Right now, in search-genes.ts, we're returning response2genes(response). That is an array of results in a JSON of the form:

{
  "data": {
    "genes": [
      {
        "identifier": "cicar.ICC4958.gnm2.ann1.Ca_00619", ...
      },
      {
        "identifier": "cicar.ICC4958.gnm2.ann1.Ca_00663", ...
      },
      {
        "identifier": "cicar.ICC4958.gnm2.ann1.Ca_00954", ...
      }
    ]
  }
}

I think what we need to do is to run a summaryPath request on that path query first, which is the same request except the option summaryPath=Gene.id is added, i.e. use const options = { "summaryPath": "Gene.id" } rather than const options = {start, size} in something similar to pathQuery. Call it summaryPathQuery, say. That request returns a result like this:

{
  "uniqueValues":91,
  "modelName":"genomic",
  "columnHeaders":["item","count"],
  "rootClass":"Gene",
  "start":0,
  "views":["Gene.id","Gene.primaryIdentifier","Gene.description","Gene.symbol","Gene.name","Gene.assemblyVersion","Gene.annotationVersion","Gene.length","Gene.briefDescription","Gene.organism.taxonId","Gene.strain.identifier"],
  "results":[
    [3482044,9820071,6139382.087912087912,3072762.2477,20,1,53],
    [3482044,9820071,6139382.087912087912,3072762.2477,20,20,38]
  ],
  "executionTime":"2023.06.06 09:12::21",
  "wasSuccessful":true,
  "error":null,
  "statusCode":200
}

Once we have that back, we run the normal pathQuery request and add the above result.uniqueValues to the "data" of response2genes, thereby returning a JSON like this:

{
  "data": {
    "uniqueValues": 91,
    "genes": [
      {
        "identifier": "cicar.ICC4958.gnm2.ann1.Ca_00619", ...
      },
      {
        "identifier": "cicar.ICC4958.gnm2.ann1.Ca_00663", ...
      },
      {
        "identifier": "cicar.ICC4958.gnm2.ann1.Ca_00954", ...
      }
    ]
  }
}

From then on the web component deals with it (and this doesn't break the current version).

It'd be nice to make this a general thing on all search queries, but the request has Gene.id in it so it's specific to a gene search. But it's a minor add-on once you set it up, presumably in gene.ts and search-genes.ts plus the general summaryPathQuery.

It seems like a pretty well defined task. For someone that understands this framework more than I do. :)

alancleary commented 1 year ago

Thanks for providing the implementation details @sammyjava!

Another thing we need to work out is how to get the pagination info to the user. It looks like there's a couple ways people do this: 1) they have top-level queries return a wrapper type that contains fields for pagination info and a results field that contains the query results or 2) they modify the response object itself to contain an additional field with pagination info, kind of like how Apollo server will add an errors field to the response if there ~when~ were any errors when resolving the query.

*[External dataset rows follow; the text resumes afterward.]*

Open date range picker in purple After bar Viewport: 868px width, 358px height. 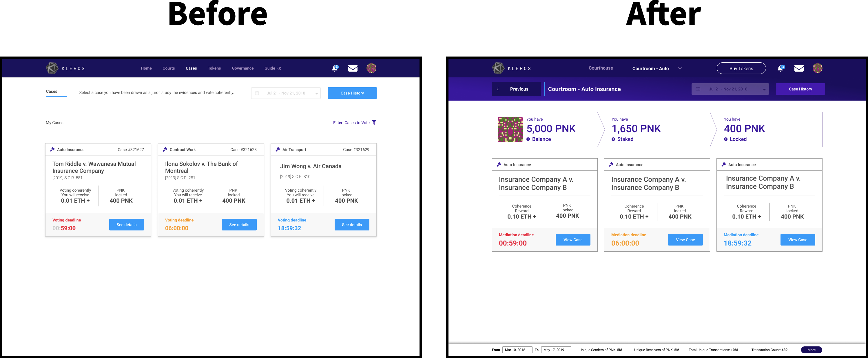730,89
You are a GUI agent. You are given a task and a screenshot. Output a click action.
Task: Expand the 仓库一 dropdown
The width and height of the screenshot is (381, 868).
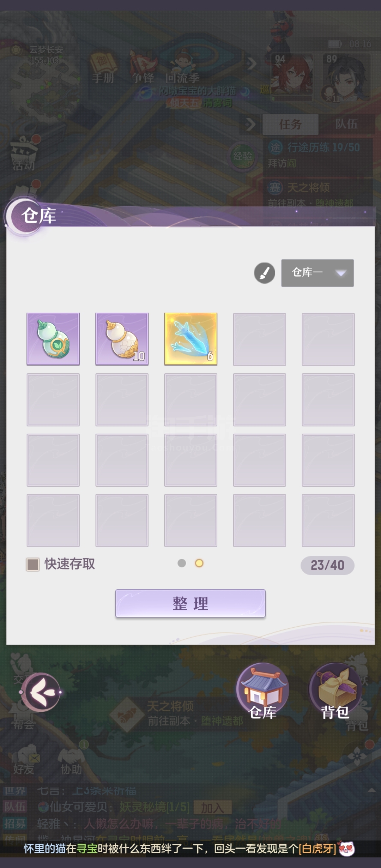click(x=318, y=273)

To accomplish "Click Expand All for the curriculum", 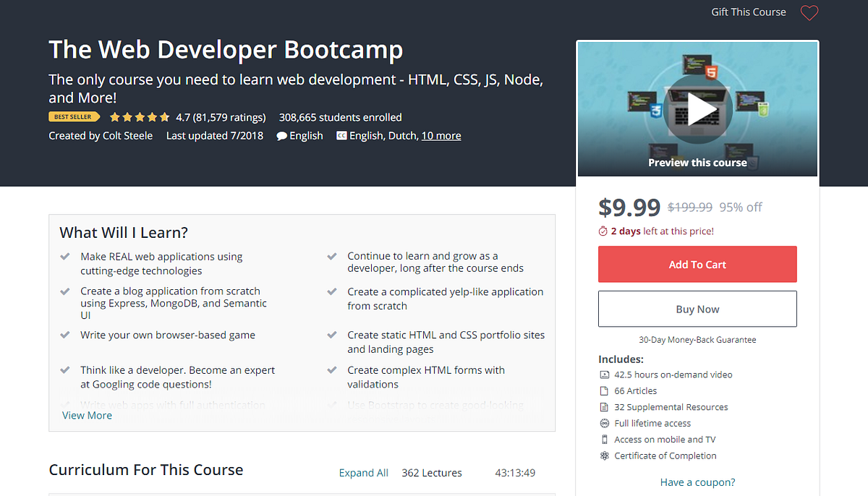I will tap(364, 472).
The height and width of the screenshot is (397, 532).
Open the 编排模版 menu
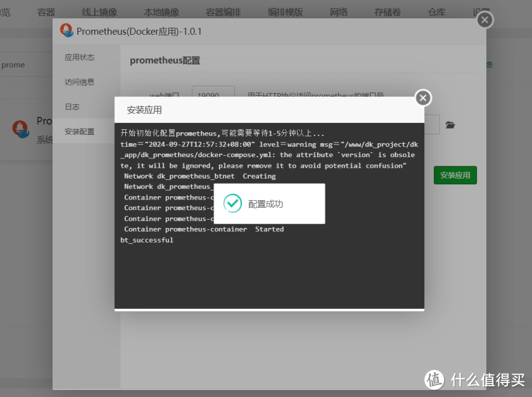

Apparently 1 is the "best practice" and would be easier to implement, and it accommodates additional data that we may want to send to the user in the future, but for consistency we would want to update all of the top-level queries to use this wrapper type, which seems a bit invasive. Alternatively, 2 is nice because it separates metadata about the results from the result data itself. However, it also separates these metadata from the GraphQL workflow which could make it a bit contrived to implement and work with.

So I guess I would opt for option 1, even though it adds a layer of ~misdirection~ indirection to every query. Thoughts?

adf-ncgr commented 1 year ago

I think I more or less understand the alternatives you describe; I think I also incline to option 1 but don't have strong feelings.

adf-ncgr commented 1 year ago

PS. when I was a kid we called it "indirection"; sounds like younger generations have become more mistrustful of it...

alancleary commented 1 year ago

PS. when I was a kid we called it "indirection"; sounds like younger generations have become more mistrustful of it...

"Indirection" is the word I meant to use. I guess that's what I get for not proof reading my response. That and a "when" instead of a "were" :shrug:

sammyjava commented 1 year ago

I thought we'd just do it all with a little math in the web component. We know the start value, from that we know the current page from start % size + 1, and we know how many pages total: roundUp(uniqueValues % size). If it's better to do that on the graphql side (it probably is), I'd just add that stuff to the data JSON along with uniqueValues, say currentPage, totalPages. But I'm a simple man.

{
  "data": {
    "uniqueValues": 91,
    "start": 20,
    "size": 20,
    "currentPage": 2
    "totalPages": 5,
    "genes": [
      {
        "identifier": "cicar.ICC4958.gnm2.ann1.Ca_00619", ...
      },
      {
        "identifier": "cicar.ICC4958.gnm2.ann1.Ca_00663", ...
      },
      {
        "identifier": "cicar.ICC4958.gnm2.ann1.Ca_00954", ...
      },
      ...
    ]
  }
}

alancleary commented 1 year ago

@sammyjava You've basically described option 2 but pushed the pagination info down into the data object of the response. The data object contains the specific data the users asked for in their query so this would require adding these fields to the API, which I guess is OK because it gives the user control over whether or not they receive these metadata.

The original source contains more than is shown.